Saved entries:
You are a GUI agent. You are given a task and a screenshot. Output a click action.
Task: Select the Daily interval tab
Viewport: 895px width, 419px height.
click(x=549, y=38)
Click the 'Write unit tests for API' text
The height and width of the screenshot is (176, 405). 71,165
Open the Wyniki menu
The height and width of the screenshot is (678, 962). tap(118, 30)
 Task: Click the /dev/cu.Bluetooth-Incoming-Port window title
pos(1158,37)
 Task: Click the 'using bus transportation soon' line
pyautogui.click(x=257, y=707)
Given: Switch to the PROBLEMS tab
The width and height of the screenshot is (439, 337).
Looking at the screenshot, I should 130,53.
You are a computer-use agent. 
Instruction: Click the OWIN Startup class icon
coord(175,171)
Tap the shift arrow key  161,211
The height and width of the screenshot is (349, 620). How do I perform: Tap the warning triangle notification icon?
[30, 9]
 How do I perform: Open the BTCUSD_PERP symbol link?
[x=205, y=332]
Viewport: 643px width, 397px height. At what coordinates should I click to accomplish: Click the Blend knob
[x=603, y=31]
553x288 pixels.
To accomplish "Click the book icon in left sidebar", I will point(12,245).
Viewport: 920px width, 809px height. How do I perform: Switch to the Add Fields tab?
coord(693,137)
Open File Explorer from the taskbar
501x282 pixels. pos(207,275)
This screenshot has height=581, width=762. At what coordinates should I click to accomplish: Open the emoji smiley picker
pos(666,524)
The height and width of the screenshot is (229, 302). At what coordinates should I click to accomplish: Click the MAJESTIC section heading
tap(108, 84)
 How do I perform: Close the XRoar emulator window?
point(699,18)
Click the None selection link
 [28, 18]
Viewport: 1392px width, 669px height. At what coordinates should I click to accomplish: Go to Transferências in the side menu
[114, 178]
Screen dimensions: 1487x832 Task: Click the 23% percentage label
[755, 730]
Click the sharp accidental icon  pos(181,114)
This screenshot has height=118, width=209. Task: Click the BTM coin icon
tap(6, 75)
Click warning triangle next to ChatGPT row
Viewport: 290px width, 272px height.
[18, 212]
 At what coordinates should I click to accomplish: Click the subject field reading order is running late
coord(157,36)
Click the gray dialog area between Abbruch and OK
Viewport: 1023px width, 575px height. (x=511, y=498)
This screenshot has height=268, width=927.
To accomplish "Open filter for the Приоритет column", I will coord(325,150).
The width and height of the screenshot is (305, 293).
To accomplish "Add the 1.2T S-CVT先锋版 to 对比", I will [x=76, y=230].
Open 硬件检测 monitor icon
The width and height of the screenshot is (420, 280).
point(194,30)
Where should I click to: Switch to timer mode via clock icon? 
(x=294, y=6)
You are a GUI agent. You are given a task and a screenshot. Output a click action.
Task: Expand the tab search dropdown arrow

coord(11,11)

Required action - Make a verbatim copy of every entry shown above.

Your response -
You are a GUI agent. You are given a task and a screenshot. Output a click action.
Task: Select the Daily interval tab
Viewport: 895px width, 419px height.
click(x=549, y=38)
Click the 'Write unit tests for API' text
The height and width of the screenshot is (176, 405). 71,165
Open the Wyniki menu
The height and width of the screenshot is (678, 962). tap(118, 30)
 Task: Click the /dev/cu.Bluetooth-Incoming-Port window title
pos(1158,37)
 Task: Click the 'using bus transportation soon' line
pyautogui.click(x=257, y=707)
Given: Switch to the PROBLEMS tab
The width and height of the screenshot is (439, 337).
Looking at the screenshot, I should 130,53.
You are a computer-use agent. 
Instruction: Click the OWIN Startup class icon
coord(175,171)
Tap the shift arrow key  161,211
The height and width of the screenshot is (349, 620). How do I perform: Tap the warning triangle notification icon?
[30, 9]
 How do I perform: Open the BTCUSD_PERP symbol link?
[x=205, y=332]
Viewport: 643px width, 397px height. At what coordinates should I click to accomplish: Click the Blend knob
[x=603, y=31]
553x288 pixels.
To accomplish "Click the book icon in left sidebar", I will point(12,245).
Viewport: 920px width, 809px height. How do I perform: Switch to the Add Fields tab?
coord(693,137)
Open File Explorer from the taskbar
501x282 pixels. pos(207,275)
This screenshot has height=581, width=762. At what coordinates should I click to accomplish: Open the emoji smiley picker
pos(666,524)
The height and width of the screenshot is (229, 302). At what coordinates should I click to accomplish: Click the MAJESTIC section heading
tap(108, 84)
 How do I perform: Close the XRoar emulator window?
point(699,18)
Click the None selection link
 [28, 18]
Viewport: 1392px width, 669px height. At what coordinates should I click to accomplish: Go to Transferências in the side menu
[114, 178]
Screen dimensions: 1487x832 Task: Click the 23% percentage label
[755, 730]
Click the sharp accidental icon  pos(181,114)
This screenshot has height=118, width=209. Task: Click the BTM coin icon
tap(6, 75)
Click warning triangle next to ChatGPT row
Viewport: 290px width, 272px height.
[18, 212]
 At what coordinates should I click to accomplish: Click the subject field reading order is running late
coord(157,36)
Click the gray dialog area between Abbruch and OK
Viewport: 1023px width, 575px height. (x=511, y=498)
This screenshot has height=268, width=927.
To accomplish "Open filter for the Приоритет column", I will coord(325,150).
The width and height of the screenshot is (305, 293).
To accomplish "Add the 1.2T S-CVT先锋版 to 对比", I will [x=76, y=230].
Open 硬件检测 monitor icon
The width and height of the screenshot is (420, 280).
point(194,30)
Where should I click to: Switch to timer mode via clock icon? 
(x=294, y=6)
You are a GUI agent. You are given a task and a screenshot. Output a click action.
Task: Expand the tab search dropdown arrow

coord(11,11)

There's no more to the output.